Bagla is a small village in Adampur Mandal, Hisar District, Haryana State, India. Bagla is 13 km from its mandal main town Adampur along the Hisar-Adampur road. Bagla is 26 km from its district main city Hisar, and 265 km from its state main city Chandigarh.

History
When the first families settled in the village, they brought bullock carts called buggi. The village was called  "buggi wala" because these buggi were a new thing for this area. Over time, "buggi wala" was shortened to Bagla.

Transportation
The road connecting with district headquarters is known as Bagla Road, and in modern times this road has become a national highway.

People
Members of several castes live together in the village.
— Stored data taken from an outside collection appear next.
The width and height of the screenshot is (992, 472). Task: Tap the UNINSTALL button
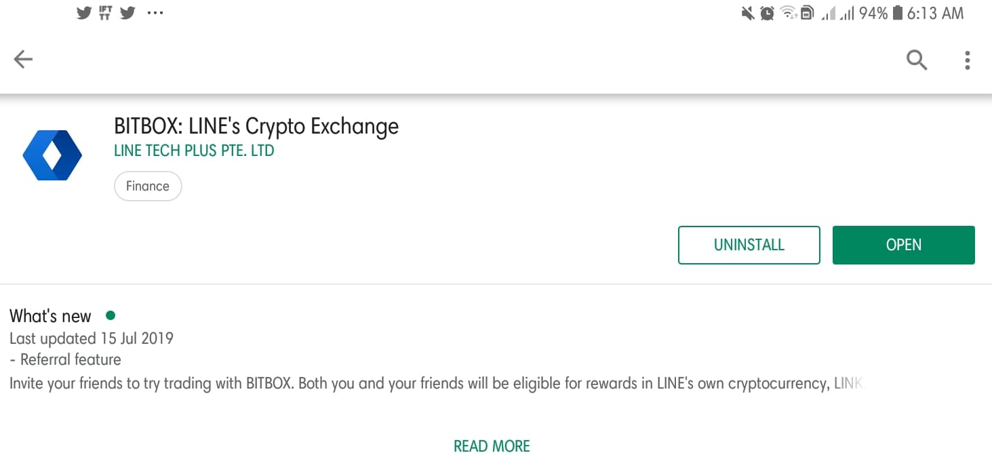(749, 245)
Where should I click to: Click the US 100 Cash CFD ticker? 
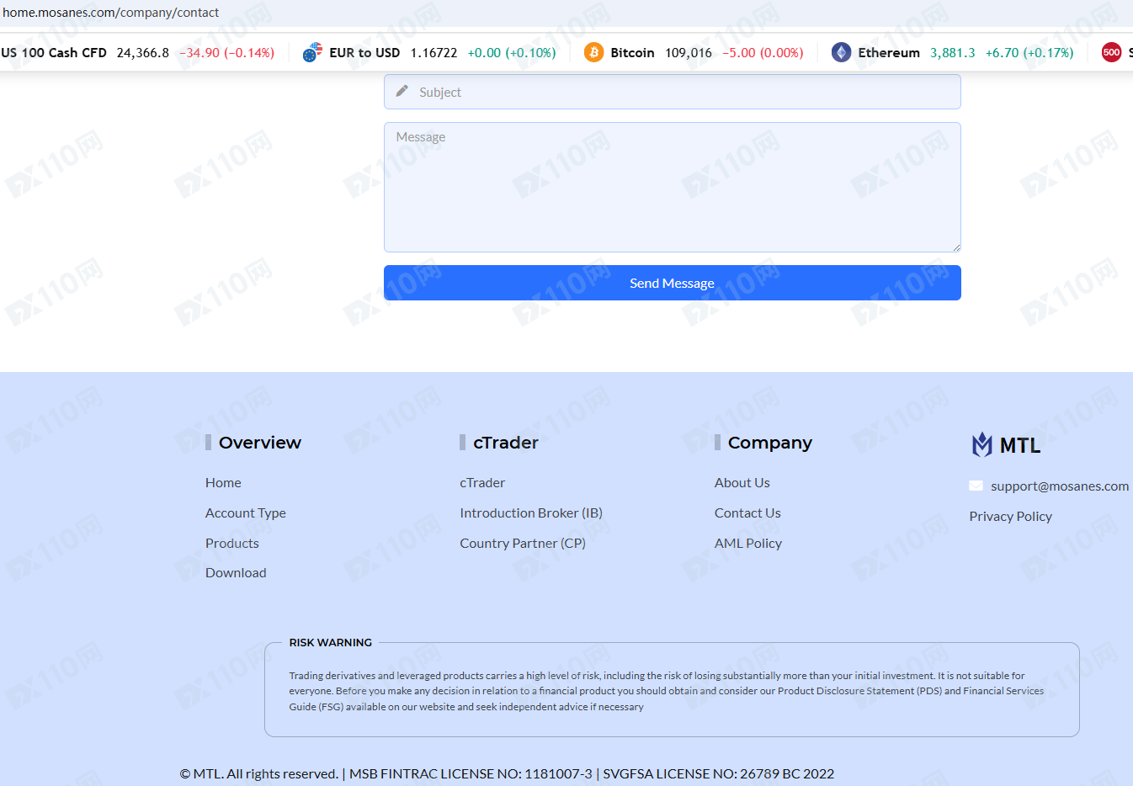[54, 52]
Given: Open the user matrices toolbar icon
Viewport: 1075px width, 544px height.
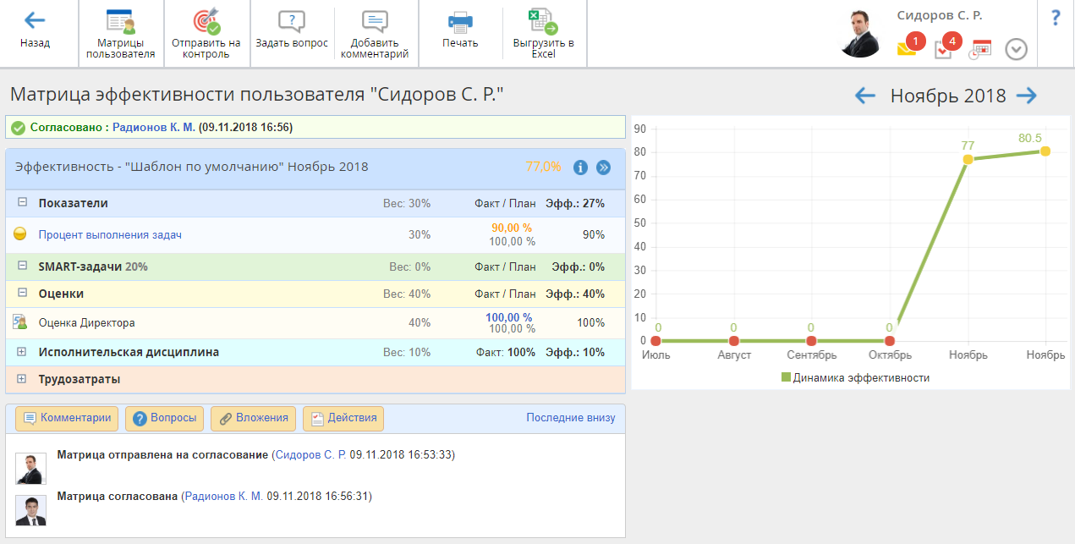Looking at the screenshot, I should coord(120,22).
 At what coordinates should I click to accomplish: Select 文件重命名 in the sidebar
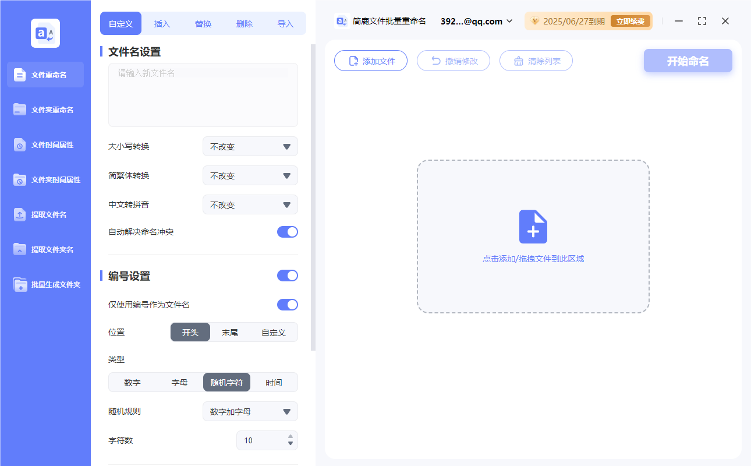45,75
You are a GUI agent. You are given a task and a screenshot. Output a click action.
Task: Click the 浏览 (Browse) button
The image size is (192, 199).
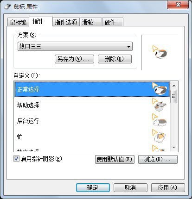(x=158, y=159)
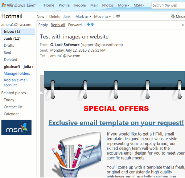Click Reply all on the message
This screenshot has width=185, height=178.
[x=58, y=25]
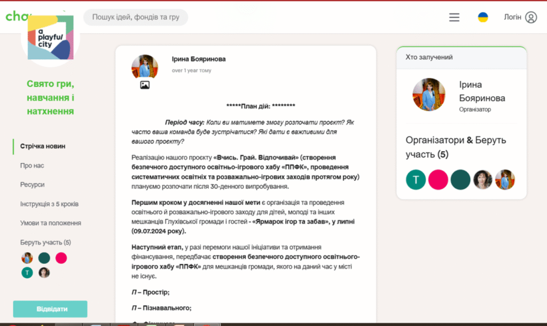Open Інструкція з 5 кроків

pos(49,204)
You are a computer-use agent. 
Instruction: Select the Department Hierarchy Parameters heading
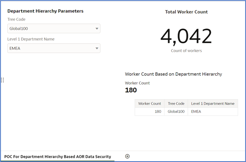(x=45, y=11)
The main occupation of the villagers in the past has been agriculture but in modern times many young people are finding occupations according to their interests.

Infrastructure
Bagla has a government high school and two primary schools. There is a private senior secondary school, Moga Devi Minda Memorial School.

Bagla also has a temple of Jwala Mata, a multipurpose hall. and a multispeciality hospital named SL Minda Memorial Hospital.

Government
Bagla is in the Adampur Assembly segment constituency. The local governing body in Bagla is Panchayat. The current head of Panchayat, called as Sarpanch, is  Rajendra Saharan since February 2016.